Bleomycin, a glycopeptide and cytotoxic antibiotic, is a colorless or yellowish powder derived from natural products, isolated from Streptomyces verticillus (S. verticillus var. Pingyangensis n. sp. or S. verticillus var. pingyangensis n. var) by Chinese scholars in 1969 from a soil-fermentation broth in the Pingyang mountain area, Zhejiang Province of China. It is also called Pingyangmycin, and Pingyangmycin A2, A5, A6, B2, and B4 are the same as Bleomycin A2, A5, A6, B2, and B4, respectively [51]. This substance inhibits DNA metabolism, and is used as an antineoplastic agent, especially for treating solid tumors, including Hodgkin disease, lymphomas, testicular and germ-cell cancers, and tumors of the head and neck. Treatments with bleomycin, either alone or in combination with other agents, are often associated with mild to moderate serum enzyme elevations. Studies have used bleomycin to treat vascular malformations via sclerotherapy in both humans [52,53,54] and animals [55].
Interestingly, bleomycin has been reported to induce intracellular VEGFα mRNA and protein synthesis in pleural mesothelial cells (PMCs), and increase the secretory level of PMCs, both in animal models and in patients with idiopathic pulmonary fibrosis (IPF) [56]. Thus, bleomycin may be effective for use in HHT1 therapy by activating the above signaling pathways. In this regard, bleomycin (bleomycin a5 hydrochloride) was used on the proband (M666) in this study, combined with dexamethasone and lidocaine. After one week of treatment, the symptoms of the patient were relieved. There was no bleeding in the nasal cavity or lips within 6 months, and the quality of life of the patient was improved. This possible effective treatment may be based on compassion.

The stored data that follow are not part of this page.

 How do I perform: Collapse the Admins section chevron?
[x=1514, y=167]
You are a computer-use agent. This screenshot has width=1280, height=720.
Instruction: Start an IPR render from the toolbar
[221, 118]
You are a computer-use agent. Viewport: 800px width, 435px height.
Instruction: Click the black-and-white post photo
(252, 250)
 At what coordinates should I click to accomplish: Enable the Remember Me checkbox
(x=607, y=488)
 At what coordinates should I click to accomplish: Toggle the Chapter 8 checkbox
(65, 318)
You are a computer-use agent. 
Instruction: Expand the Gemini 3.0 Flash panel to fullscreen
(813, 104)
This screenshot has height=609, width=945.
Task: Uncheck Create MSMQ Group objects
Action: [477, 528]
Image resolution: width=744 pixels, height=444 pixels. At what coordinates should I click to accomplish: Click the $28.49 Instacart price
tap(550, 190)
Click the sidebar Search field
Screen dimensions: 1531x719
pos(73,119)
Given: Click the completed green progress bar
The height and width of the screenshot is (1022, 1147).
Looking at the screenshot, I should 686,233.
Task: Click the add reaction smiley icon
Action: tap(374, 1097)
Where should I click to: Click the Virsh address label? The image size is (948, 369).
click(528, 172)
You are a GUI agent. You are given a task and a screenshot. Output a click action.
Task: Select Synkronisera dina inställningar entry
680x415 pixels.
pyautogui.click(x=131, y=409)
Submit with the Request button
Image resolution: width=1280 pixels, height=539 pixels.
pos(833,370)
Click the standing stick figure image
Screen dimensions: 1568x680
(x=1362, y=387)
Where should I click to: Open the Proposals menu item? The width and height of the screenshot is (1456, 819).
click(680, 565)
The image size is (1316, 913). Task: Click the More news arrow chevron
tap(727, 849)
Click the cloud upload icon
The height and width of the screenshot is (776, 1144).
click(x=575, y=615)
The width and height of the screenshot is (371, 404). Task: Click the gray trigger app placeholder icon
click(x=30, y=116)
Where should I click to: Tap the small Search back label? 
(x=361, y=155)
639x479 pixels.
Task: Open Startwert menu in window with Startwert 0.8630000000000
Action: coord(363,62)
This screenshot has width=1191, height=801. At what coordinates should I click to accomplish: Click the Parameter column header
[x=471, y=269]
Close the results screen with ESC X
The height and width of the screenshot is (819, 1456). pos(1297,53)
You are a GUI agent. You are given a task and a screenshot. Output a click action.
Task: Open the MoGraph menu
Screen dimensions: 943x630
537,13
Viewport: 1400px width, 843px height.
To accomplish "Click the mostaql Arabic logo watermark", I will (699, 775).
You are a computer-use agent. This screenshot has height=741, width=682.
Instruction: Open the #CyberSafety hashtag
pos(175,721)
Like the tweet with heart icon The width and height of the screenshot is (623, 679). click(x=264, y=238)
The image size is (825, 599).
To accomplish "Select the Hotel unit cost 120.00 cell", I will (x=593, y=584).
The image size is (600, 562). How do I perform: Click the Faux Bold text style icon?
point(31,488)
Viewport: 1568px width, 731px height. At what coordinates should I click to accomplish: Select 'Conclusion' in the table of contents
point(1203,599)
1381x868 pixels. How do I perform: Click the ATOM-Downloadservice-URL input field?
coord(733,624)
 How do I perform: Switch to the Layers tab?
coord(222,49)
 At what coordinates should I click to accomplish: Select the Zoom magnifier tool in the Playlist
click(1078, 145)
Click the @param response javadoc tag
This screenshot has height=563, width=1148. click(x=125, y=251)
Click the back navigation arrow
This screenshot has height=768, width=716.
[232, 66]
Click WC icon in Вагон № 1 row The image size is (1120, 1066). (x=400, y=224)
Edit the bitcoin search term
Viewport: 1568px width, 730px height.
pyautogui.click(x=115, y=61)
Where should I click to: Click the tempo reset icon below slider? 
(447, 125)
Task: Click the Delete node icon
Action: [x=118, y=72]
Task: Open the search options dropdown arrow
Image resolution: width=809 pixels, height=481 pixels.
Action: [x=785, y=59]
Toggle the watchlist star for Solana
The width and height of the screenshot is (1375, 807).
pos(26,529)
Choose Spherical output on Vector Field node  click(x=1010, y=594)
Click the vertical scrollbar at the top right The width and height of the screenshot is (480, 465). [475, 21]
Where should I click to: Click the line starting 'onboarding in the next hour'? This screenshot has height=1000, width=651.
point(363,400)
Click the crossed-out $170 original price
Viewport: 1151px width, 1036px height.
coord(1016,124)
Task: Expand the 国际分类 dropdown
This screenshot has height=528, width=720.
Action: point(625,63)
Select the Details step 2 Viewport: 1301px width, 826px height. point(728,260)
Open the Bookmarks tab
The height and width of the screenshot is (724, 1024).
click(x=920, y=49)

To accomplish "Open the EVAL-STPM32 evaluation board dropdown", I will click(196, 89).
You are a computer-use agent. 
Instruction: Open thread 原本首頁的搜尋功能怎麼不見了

However, this exceptional compassionate treatment needs be evaluated in a well-conducted therapeutic trial., the results of which would be of great interest to the medical community.
Sturge–Weber syndrome (SWS) is a rare, congenital, and sporadic neurovascular disease characterized by abnormal vasculature in the brain, eyes, and skin [57]. The variants of the GNAQ gene and the GNA11 gene may be associated with SWS [58]. Sirolimus, a mammalian target of the rapamycin (mTOR) inhibitor, has been reported to be a potentially effective drug for the treatment of SWS [59,60,61]. Sirolimus may thus be a promising candidate for HHT1 treatment by targeting vascular anomalies. However, no report has so far shown sirolimus targeting TGFβ/VEGFα signaling.

5. Conclusions

In this study, we successfully identified a heterozygous variant for ENG: c.G1169A:p. Trp390Ter in a proband with HHT1 from a Chinese family. This nonsense disease-causing variant may result in deficient TGFβ/VEGFα signaling in the blood vessels, potentially rendering it beneficial for bleomycin treatments. Next-generation sequencing (NGS), including WES, should provide essential strategies for gene diagnosis, therapy, genetic counseling, and clinical management for rare genetic diseases, including that in HHT1 patients.

Supplementary Materials

The following supporting information can be downloaded at: https://www.mdpi.com/article/10.3390/genes15030304/s1. Figure S1: No effect of ENG variant on BMP 9 expression. A&B Pearson and Spearman correlation analysis of the genes between ENG and BMP 9 in blood of GTEx expression data, respectively. C&D Pearson and Spearman correlation analysis of the genes between ENG and BMP 9 in arteries (aorta, coronary, and tibial) of GTEx expression data, respectively. To perform Pearson and Spearman analyses via GEPIA (http://gepia2.cancer-pku.cn/#index)correlation (accessed on 21 January 2024) on GTEx expression data, we computed the genetic correlations between ENG and BMP 9 in blood and the artery (aorta, coronary, and tibial) respectively p < 0 05 was considered to be significant.

Author Contributions

J.F. (Junjiang Fu) was in charge of the idea and project design of the study. K.L. conducted the sampling. J.F. (Jiewen Fu), K.G. and J.C. performed the DNA extraction, PCR amplification, and sequencing. M.M. conducted Pearson and Spearman correlation analysis and revised the manuscript. J.F. (Junjiang Fu) wrote and revised the manuscript. All authors have read and agreed to the published version of the manuscript.

Funding

The project was funded by the Joint Research Foundation of Luzhou City and Southwest Medical University (2018LZXNYD-YL01), and in part by the National Natural Science Foundation of China (82073263, 30371493, 31701087, and 81672887).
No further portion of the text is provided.